Study text.

____________________

SEC counsel anticipates fierce debate on reform of securities litigation.

WASHINGTON -- The Securities and Exchange Commission sees a rough legislative debate ahead on securities litigation reform, and issues such as who pays attorneys' fees and apportionment of liability "could be explosive," according to a commission paper prepared for a conference next month.

Securities litigation reform is a top priority of House Republicans, who have circulated draft legislation to change the federal civil justice system as part of their 100-day agenda. The draft bill would make it harder for investors to file securities lawsuits.

The new focus on litigation reform comes after years of vociferous debate and congressional inaction, said George Kramer, special counsel in the SEC's office of the general counsel, in a paper to be presented Jan. 26 at the 22d annual securities regulation institute in Coronado, Calif.

"Even if there is widespread support for reform there could be many fights, even among the proponents of reform, as to the content of that legislation," he said in the paper.

While the commission is not predicting the outcome, it is hopeful that the tone and substance of the debate may change in the next Congress, Kramer said.

"Strident and cathartic assertions have already been ventilated, and all sides have had reason to reflect on some of their assertions and beliefs," especially in light of SEC chairman Arthur Levitt's call last July at a House hearing for all parties to "stop shouting at one another," Kramer said.

The draft House legislation, whose provisions on private securities litigation are based on proposals by Rep. Christopher Cox, R-Calif., does not address civil aiding and abetting liability or the time period in which investors can file lawsuits under antifraud provisions of securities law. However, recent Supreme Court decisions probably will prompt some legislative debate in these areas, Kramer said.

In a ruling last April in Central Bank of Denver v. First Interstate Bank of Denver, the high court held that aiders and abettors of securities fraud have no private civil liability under securities law.

The decision did not directly address whether the SEC can continue to bring action against aiders and abettors, but the commission has said it would rather have Congress make that determination than rely on future court precedents.

Any legislative attempt to restore aiding and abetting liability probably will have to resolve the issue of how much knowledge about the fraud would make an alleged offender liable, Kramer said.

Another Supreme Court ruling, issued in 1991 in Lampf v. Gilbertson, effectively shortened the statute of limitations in securities fraud cases to three years, and the court applied the decision retroactively. Congress enacted a law removing the retroactive application, and it may renew debate next year on whether to lengthen the statute of limitations.

____________________

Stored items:

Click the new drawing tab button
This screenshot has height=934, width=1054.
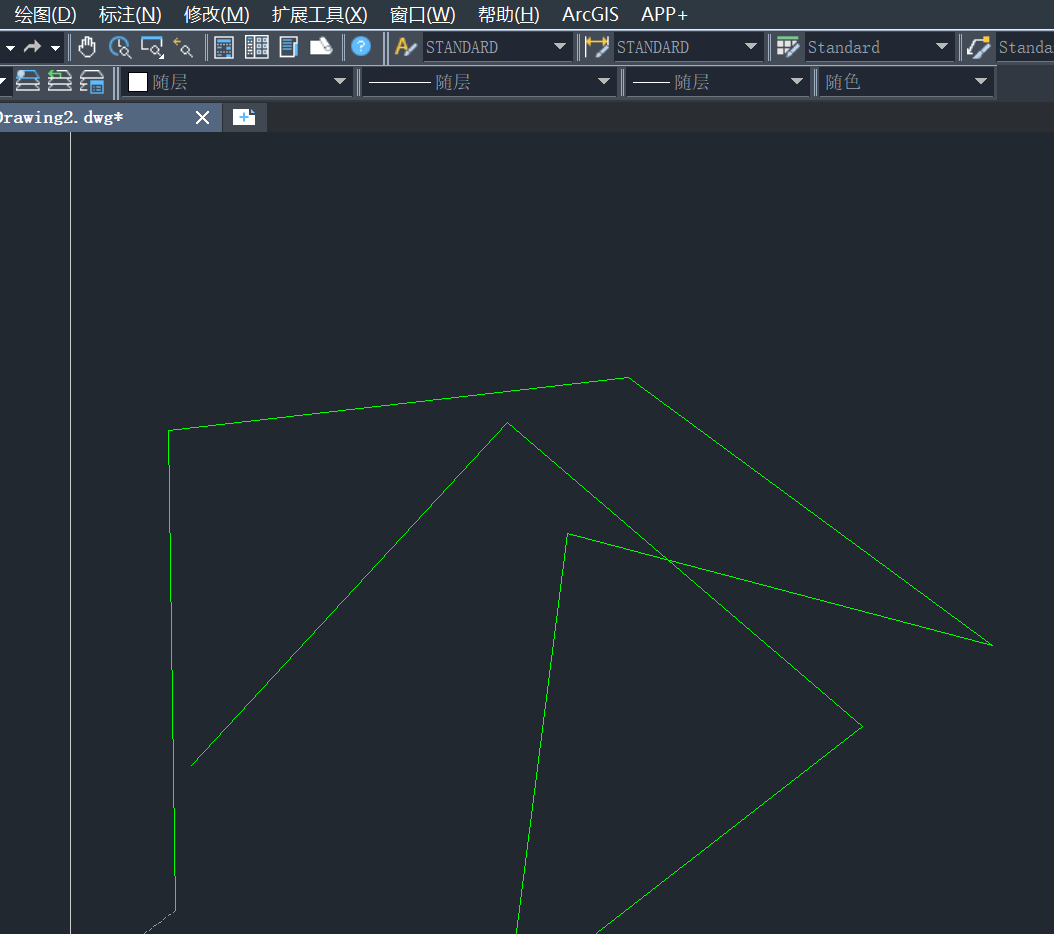pos(244,117)
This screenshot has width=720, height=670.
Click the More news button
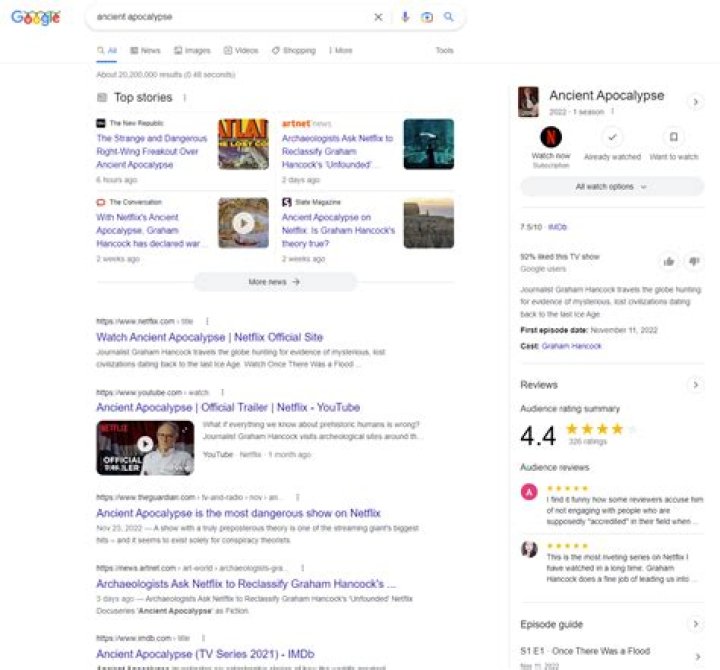click(275, 282)
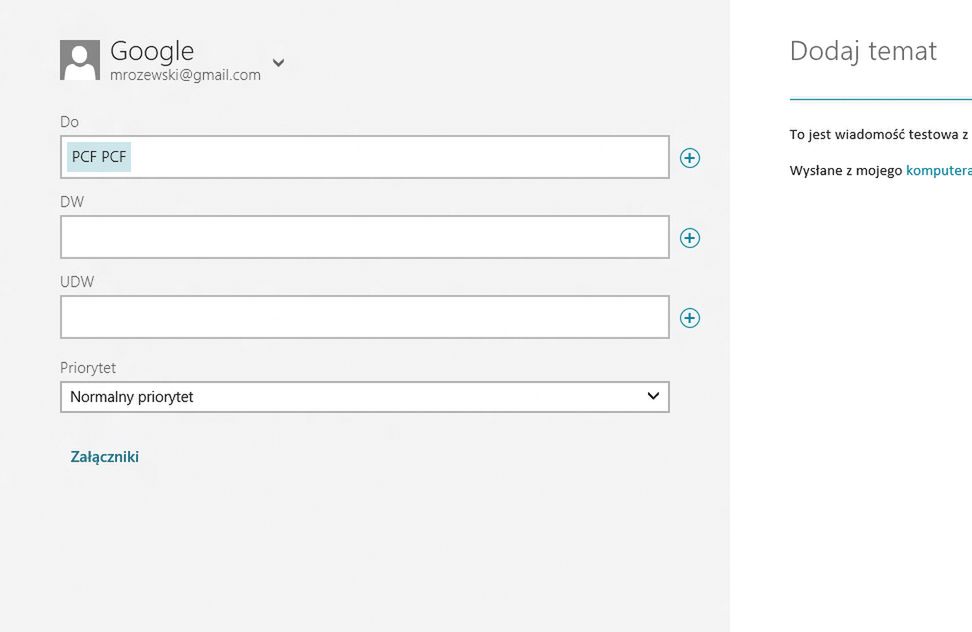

____________________

Parts of the exercise.
1. Retype the passage of the article on securities litigation reform starting at "Securities litigation reform is" and ending at "file securities lawsuits.".
2. Continue the article on securities litigation reform from the point where it stops.

Your written answers.
1.
Securities litigation reform is a top priority of House Republicans, who have circulated draft legislation to change the federal civil justice system as part of their 100-day agenda. The draft bill would make it harder for investors to file securities lawsuits.

2.
Levitt last July testified in support of overturning both the Central Bank of Denver and Lampf decisions, but he said securities fraud litigation involves other complex issues that must be addressed through a mix of legislation, court initiatives, and regulation.

One of the most controversial issues is who pays attorneys' fees and whether fee-shifting could deter frivolous lawsuits. The draft House bill would overturn the "American Rule," which calls for each party in a case to bear its own legal fees, in favor of the "English Rule," in which the losing party pays the fees of both sides. Under the English Rule, courts do not need to consider whether the loser had a good-faith position in the suit, Kramer said.

"This is a far-reaching proposal on an issue that has proven to be extremely divisive," Kramer said. Critics argue that this approach could effectively end all private litigation and significantly hurt investor confidence, he said.

Levitt has said he supports the concept of changing the way fees are awarded by courts, but he has not endorsed a specific proposal.

"Perhaps the most heated issue in the debate" on litigation reform is the allocation of liability among codefendants in private securities cases, Kramer said.

A bill sponsored in the previous Congress by Rep. Billy Tauzin, D-La., would have replaced joint and several liability with proportionate liability. Under joint and several liability, any co-defendant is liable for the total damage award. Under proportionate liability, no defendant would be liable for more than its fair share of damages.

Levitt has testified that this approach could deny defrauded investors of recovery of all their losses.

Parties in the debate have suggested that proportionate liability, which is not addressed by the draft House bill, could be linked with restoration of aiding and abetting liability, Kramer said.